Une autre partie des fans du FCN est indignée par la gestion de ce dossier et n'hésite pas à pointer du doigt la direction du club. D'après Richard, "une légende de notre club ne devrait jamais être traitée ainsi. Vahid a tenu tous ses engagements vis-à-vis du club et les Kita (Franck et Waldemar, ndlr) n’ont pas tenu leurs promesses. J’ai souvenir de la première conférencem de presse de Vahid et Kita, manifestement les choses étaient claires à ce niveau, le sportif ça devait être lui, et finalement, il s’est retrouvé dans la position où l’ensemble des recrues lui ont été imposées."
De son côté, Ewan, arrivé juste après les belles années nantaises, aimerait que la direction du club desserre la vis. "Le problème c'est que le sportif et la direction sont deux choses distinctes. Kita ne sait pas faire mais en est persuadé. Ce n'est pas parce que tu possèdes un restaurant que tu es un chef, quand on ne sait pas faire quelque chose on délègue à des gens qui savent et on les laisse bosser."
Un reproche qu'Aurélien confirme, lui qui a vu Moldovan marquer pour son premier match à la Beaujoire : "Le problème du FCN n'est pas tellement de savoir quel impact aura le départ de Vahid pour la saison prochaine, ni même quelles recrues vont arriver, quels joueurs vont partir, quel classement on peut espérer... le problème structurel du club, c'est sa direction. Son incapacité à avoir une vision à long terme, à laisser les techniciens travailler, à leur donner les moyens, à établir une stratégie pour le club et à s'y tenir. C'était vrai en 2007, lorsque Kita a racheté le club. Le départ de Vahid ne fait que rappeler que c'est toujours aussi vrai en 2019, 14 entraîneurs et quelques centaines de joueurs plus tard."
Un ras le bol que partage aussi Geoffrey : "Depuis quelques temps, chaque année, c'est la même histoire : zéro projet sportif, zéro remise en question de la part de la direction et j'en passe. À noter tout de même que notre meilleure intersaison ces dernières années est pour moi l'année où l'on a été interdit de recruter, c'est dire". Il voit tout de même le départ de Vahid comme un choix raisonnable pour lui et le club. "On va peut-être enfin construire quelque chose sur le long terme même si le nouvel entraineur n'arrive pas dans des conditions optimales et que un projet sur le long terme me semble complètement impossible avec les Kita".
Dire merci à Vahid pour ce qu'il a fait
Heureux ou tristes, satisfaits ou indignés de son départ... la grande majorité de ceux qui sont venus témoigner pour cet article a tenu à remercier Vahid Halilhodzic : "Vahid c'est une grande figure à Nantes et s'il n'a pas fait une année brillante, je pense qu'il n'a pas écorné son image.
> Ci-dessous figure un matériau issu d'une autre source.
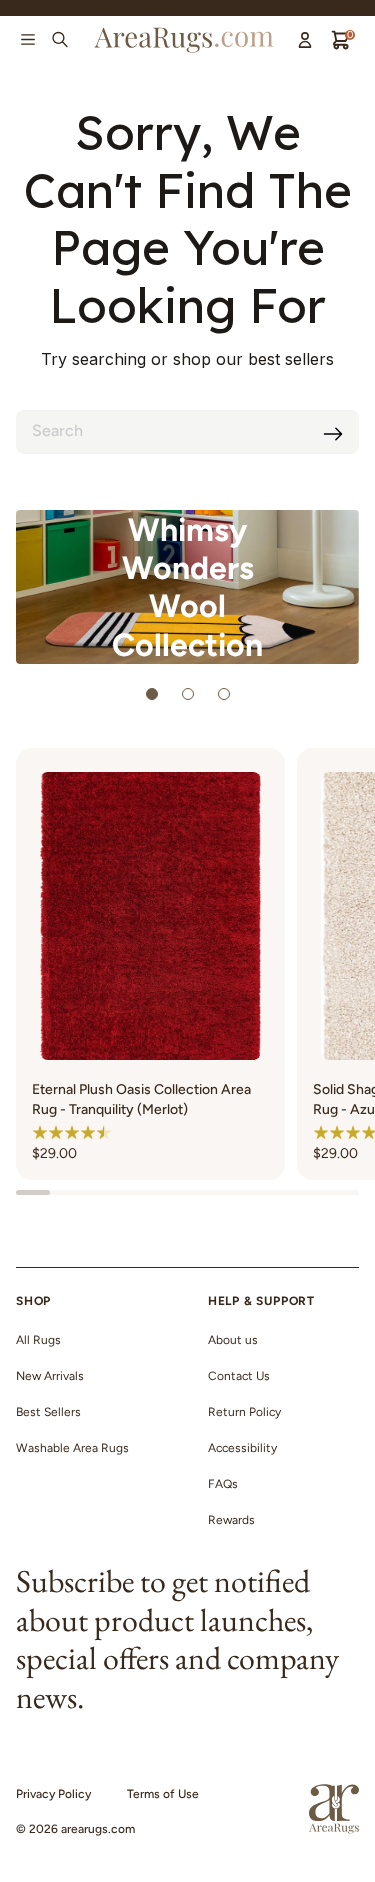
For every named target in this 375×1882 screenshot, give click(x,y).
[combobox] (187, 432)
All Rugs (38, 1340)
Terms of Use (163, 1794)
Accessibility (242, 1448)
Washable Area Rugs (72, 1448)
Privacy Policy (53, 1794)
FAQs (223, 1484)
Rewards (231, 1520)
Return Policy (244, 1412)
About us (233, 1340)
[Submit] (333, 434)
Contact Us (239, 1376)
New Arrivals (50, 1376)
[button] (72, 1132)
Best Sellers (48, 1412)
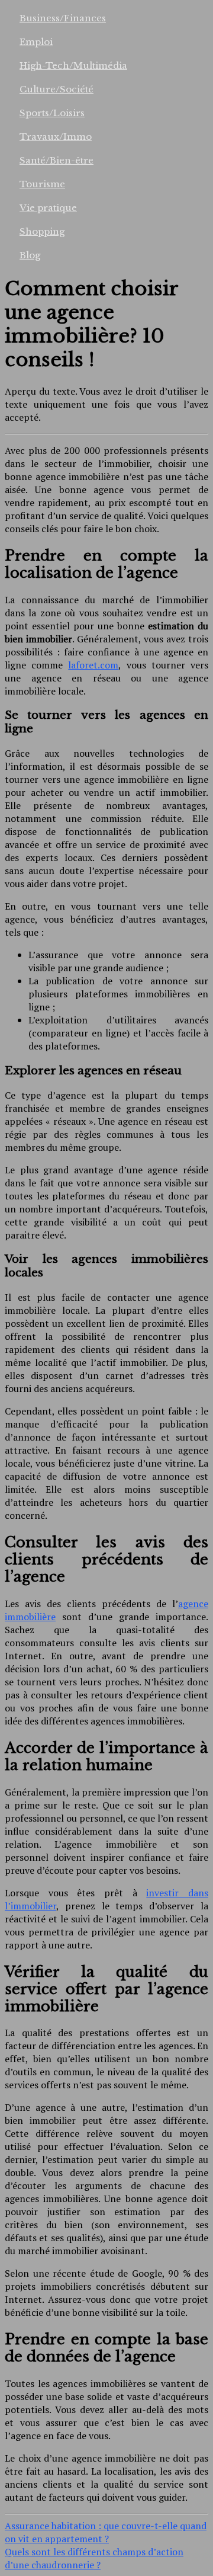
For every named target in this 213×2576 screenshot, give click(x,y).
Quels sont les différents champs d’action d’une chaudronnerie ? (94, 2558)
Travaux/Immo (56, 136)
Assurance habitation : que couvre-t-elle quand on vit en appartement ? (105, 2532)
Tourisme (42, 184)
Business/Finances (63, 18)
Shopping (42, 231)
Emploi (36, 41)
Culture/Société (56, 89)
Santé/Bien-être (56, 160)
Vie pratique (48, 207)
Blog (30, 255)
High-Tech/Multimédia (73, 65)
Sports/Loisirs (52, 113)
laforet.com (93, 664)
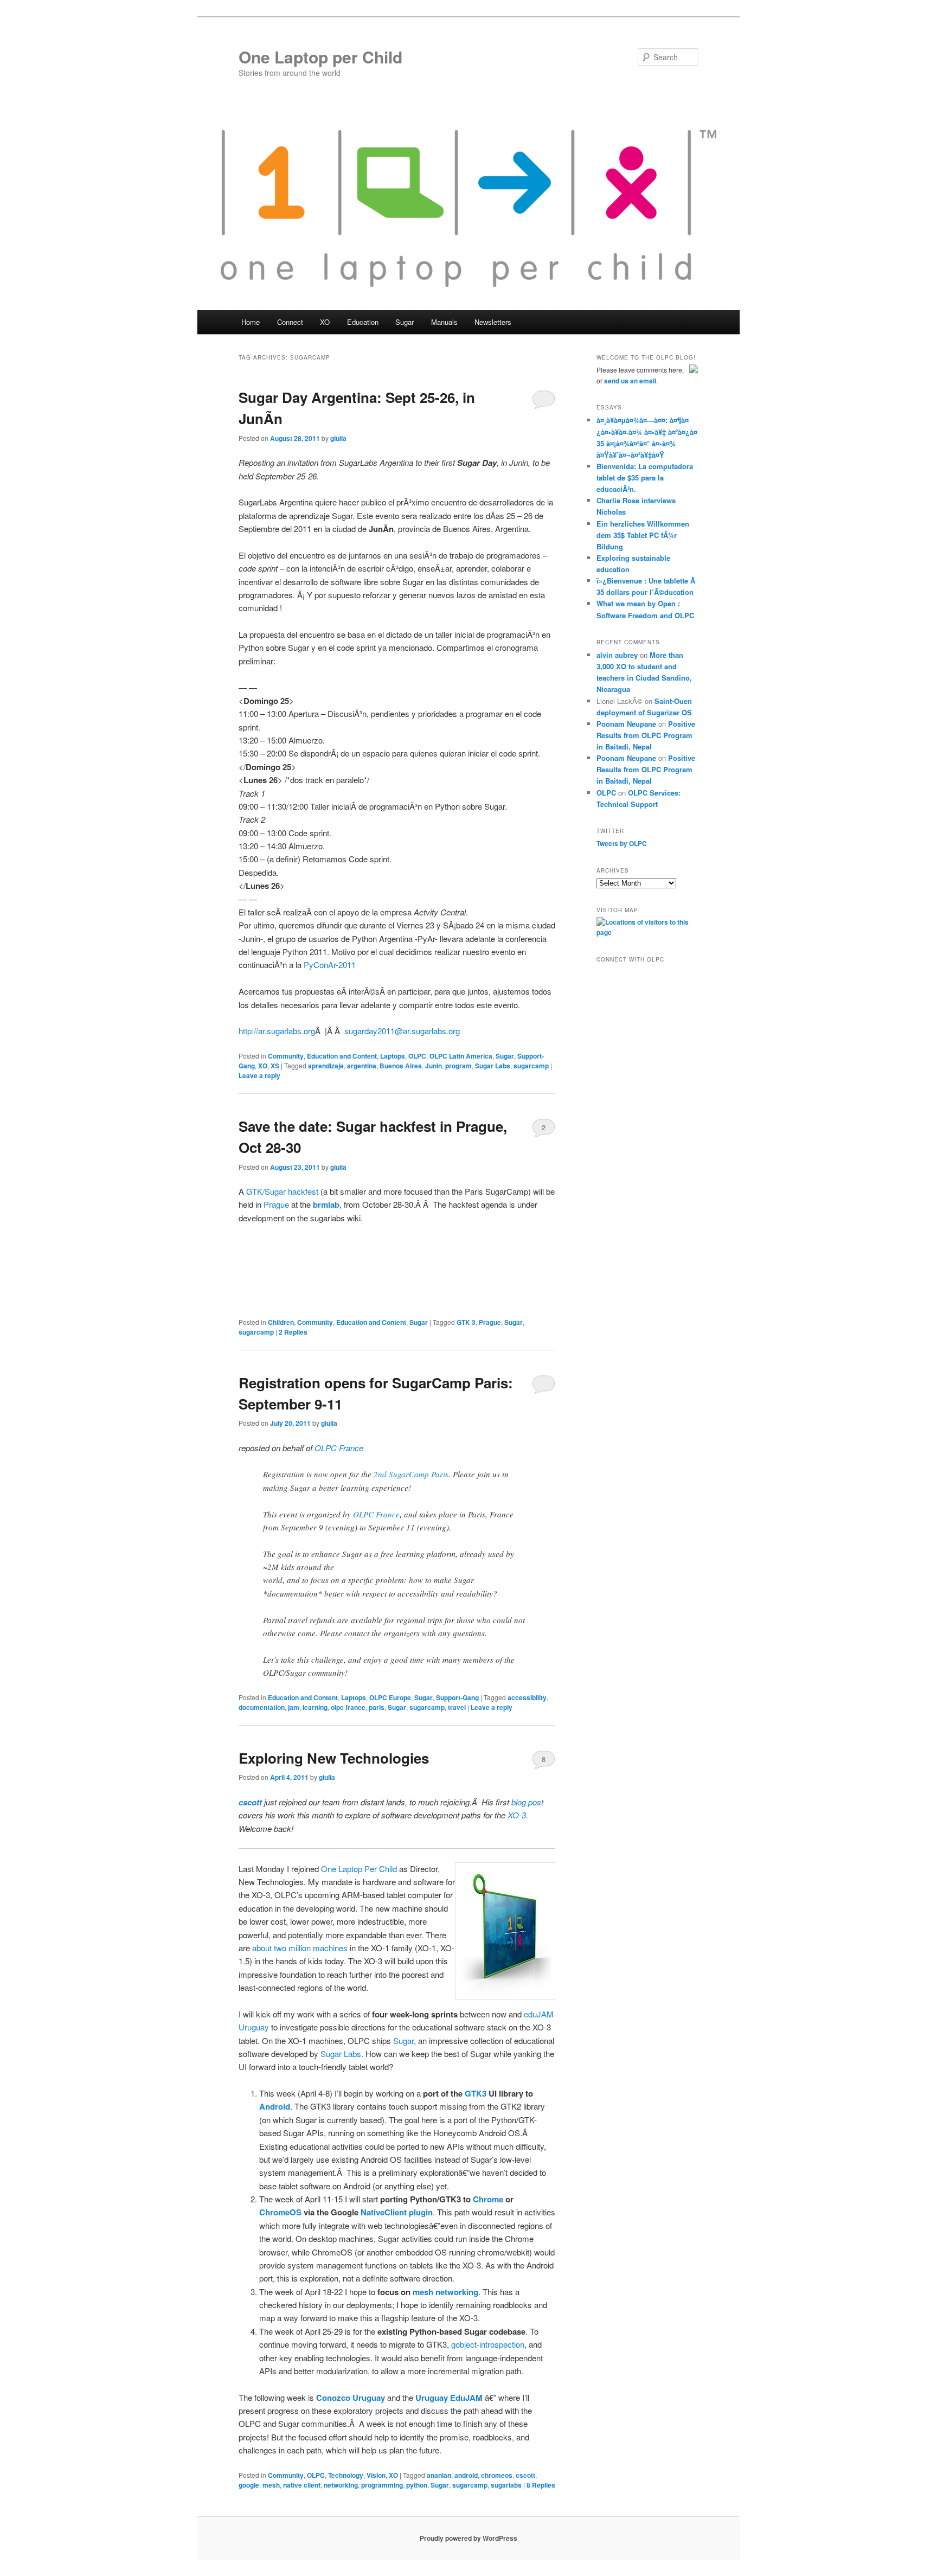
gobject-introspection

Il a fait avec ce qu'il a pu et a sauvé le club d'une descente", raconte Ewan.
"Je suis reconnaissant du travail de Vahid lors d'une saison bien compliquée. Un numéro neuf emblématique du FC Nantes dans cette période délicate, c'était ce qu'il fallait. L'image du match contre Saint-Etienne restera à jamais. Et pour ce qu'il a montré pendant ce drame, on ne peut que le remercier et être reconnaissant", déclare Mat.
Yo a tenu aussi à lui dire merci : "Il faut dire merci à Vahid pour nous avoir sauvés de la relégation, et aussi une image qui m'a marqué et restera à jamais gravé dans ma mémoire, ses larmes lors de la disparition d'Emiliano Sala."
La Maison Jaune tient aussi à remercier Vahid Halilhodzic pour son travail à la tête de l'équipe première, pour son amour envers le FC Nantes, pour avoir vécu le mois de Janvier le plus compliqué de l'histoire du club comme un véritable être humain, et pour avoir réussi à maintenir l'équipe dans l'élite.